Why do i want to cry
But got no tears left?
My eyes are left with no
Tears to weep out the
agonizing misery and
hate that engulfed me
Worst of all is,
Why do I still love him?
Why does my heart
Crave for him more than ever
I want to despise him
But I can not bring myself to,
I want to hate every
Fiber of him but my heart
Seems so compassionate
Why me?
Why do I have to go through this?
Sorrow sorrow sorrow
For I crave a man who
Doesn't adore me,
Sorrow sorrow sorrow
That I hate myself for
Loving thou who despise me
Sorrow sorrow sorrow
For I can do nothing but
Watch and wait for my demise
Or a day he'll look me in
the eyes With desire, lust
and undeniable Passion,
As he does to the other woman,
Hoping for a day he will
Acknowledge my presence
And the longing my soul had
Endured and waited for
Sorrow sorrow sorrow
I'm afraid I'll never
experience that
Day, for it seems a fantasy.
“Hold on, am I hallucinating?
If I feel so much pain
Why then did I stay?
Why is my shadow
Still wandering this place?
I can leave if I want to
Why am I not miles away
From this place?
Why do i still believe
I could find happiness here
Despite the cruelty
thrown at me.
With utter disrespect and
Disregard of my feelings
What's keeping me here?
What am I so scared of?
Why am I afraid to leave
When there's absolutely
No reason to stay?
Am I obsessed?
No!

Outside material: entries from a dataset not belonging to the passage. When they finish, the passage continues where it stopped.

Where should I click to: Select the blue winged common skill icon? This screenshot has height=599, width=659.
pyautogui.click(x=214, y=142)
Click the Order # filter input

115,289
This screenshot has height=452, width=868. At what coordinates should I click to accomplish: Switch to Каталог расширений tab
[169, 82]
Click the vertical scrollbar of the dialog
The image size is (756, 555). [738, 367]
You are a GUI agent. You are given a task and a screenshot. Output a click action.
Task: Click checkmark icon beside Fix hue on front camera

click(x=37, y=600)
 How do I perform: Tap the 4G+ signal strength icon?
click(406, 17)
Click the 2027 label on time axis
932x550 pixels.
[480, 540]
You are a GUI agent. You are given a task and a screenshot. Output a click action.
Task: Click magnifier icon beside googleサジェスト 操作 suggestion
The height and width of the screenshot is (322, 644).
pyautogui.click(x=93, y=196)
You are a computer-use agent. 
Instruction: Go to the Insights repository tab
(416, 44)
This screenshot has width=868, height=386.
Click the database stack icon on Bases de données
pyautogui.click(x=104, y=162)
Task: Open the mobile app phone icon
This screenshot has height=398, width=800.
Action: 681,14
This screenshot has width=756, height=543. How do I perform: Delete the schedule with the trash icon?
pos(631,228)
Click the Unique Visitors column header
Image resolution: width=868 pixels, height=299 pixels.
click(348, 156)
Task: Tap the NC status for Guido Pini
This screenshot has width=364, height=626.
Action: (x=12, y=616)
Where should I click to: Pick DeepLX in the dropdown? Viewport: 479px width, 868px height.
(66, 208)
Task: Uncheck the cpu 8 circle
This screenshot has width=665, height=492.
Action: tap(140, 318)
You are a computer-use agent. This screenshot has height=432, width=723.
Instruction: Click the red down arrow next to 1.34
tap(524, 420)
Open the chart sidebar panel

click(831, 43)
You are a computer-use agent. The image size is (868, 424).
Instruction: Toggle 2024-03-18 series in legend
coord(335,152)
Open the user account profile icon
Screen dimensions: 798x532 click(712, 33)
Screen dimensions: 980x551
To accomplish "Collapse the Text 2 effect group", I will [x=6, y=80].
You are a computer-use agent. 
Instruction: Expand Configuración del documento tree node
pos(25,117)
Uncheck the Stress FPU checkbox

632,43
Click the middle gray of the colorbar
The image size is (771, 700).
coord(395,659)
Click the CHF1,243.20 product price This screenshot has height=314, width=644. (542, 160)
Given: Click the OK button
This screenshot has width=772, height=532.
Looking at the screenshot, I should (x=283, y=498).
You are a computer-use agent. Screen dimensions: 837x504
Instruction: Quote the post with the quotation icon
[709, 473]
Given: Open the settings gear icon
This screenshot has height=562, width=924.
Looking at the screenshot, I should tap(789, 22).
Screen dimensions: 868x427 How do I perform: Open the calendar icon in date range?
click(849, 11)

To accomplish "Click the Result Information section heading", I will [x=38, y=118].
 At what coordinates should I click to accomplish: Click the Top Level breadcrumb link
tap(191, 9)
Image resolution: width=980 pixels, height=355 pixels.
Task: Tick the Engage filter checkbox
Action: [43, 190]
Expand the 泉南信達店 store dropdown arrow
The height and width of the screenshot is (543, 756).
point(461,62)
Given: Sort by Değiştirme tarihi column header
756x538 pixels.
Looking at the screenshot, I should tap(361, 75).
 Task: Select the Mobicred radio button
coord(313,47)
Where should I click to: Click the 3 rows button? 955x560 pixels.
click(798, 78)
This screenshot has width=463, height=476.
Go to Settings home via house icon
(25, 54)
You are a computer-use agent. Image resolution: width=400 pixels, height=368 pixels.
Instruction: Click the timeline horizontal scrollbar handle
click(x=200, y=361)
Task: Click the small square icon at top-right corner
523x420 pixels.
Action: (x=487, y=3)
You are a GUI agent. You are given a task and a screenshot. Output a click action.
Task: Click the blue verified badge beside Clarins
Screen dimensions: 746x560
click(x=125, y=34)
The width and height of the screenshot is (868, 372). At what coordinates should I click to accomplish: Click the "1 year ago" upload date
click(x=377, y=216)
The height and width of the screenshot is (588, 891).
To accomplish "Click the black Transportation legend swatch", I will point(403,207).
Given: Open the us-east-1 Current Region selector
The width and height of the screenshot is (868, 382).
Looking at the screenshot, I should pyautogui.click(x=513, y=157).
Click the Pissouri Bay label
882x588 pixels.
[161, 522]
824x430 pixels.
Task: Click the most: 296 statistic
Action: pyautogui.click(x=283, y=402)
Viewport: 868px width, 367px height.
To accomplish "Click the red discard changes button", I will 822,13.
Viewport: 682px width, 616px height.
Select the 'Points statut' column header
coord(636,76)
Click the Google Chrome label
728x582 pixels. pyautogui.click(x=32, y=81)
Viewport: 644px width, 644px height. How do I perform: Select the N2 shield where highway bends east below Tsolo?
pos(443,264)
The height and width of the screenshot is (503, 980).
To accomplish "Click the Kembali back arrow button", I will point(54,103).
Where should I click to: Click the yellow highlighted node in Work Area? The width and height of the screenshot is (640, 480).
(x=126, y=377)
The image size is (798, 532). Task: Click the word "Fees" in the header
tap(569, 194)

I'm not.
Hope, Hope is it
The hope of uncertainty,
The hope of what
could go wrong or right
The hope of waking up
And wishing it was
All a dream.
Hope kept me here
Hope kept me waiting
To be set free from myself,
From the cage of pain,
Regret and fear of
What could unfold
In the future.
Hope is turning me into a
Prisoner in the cell of my making.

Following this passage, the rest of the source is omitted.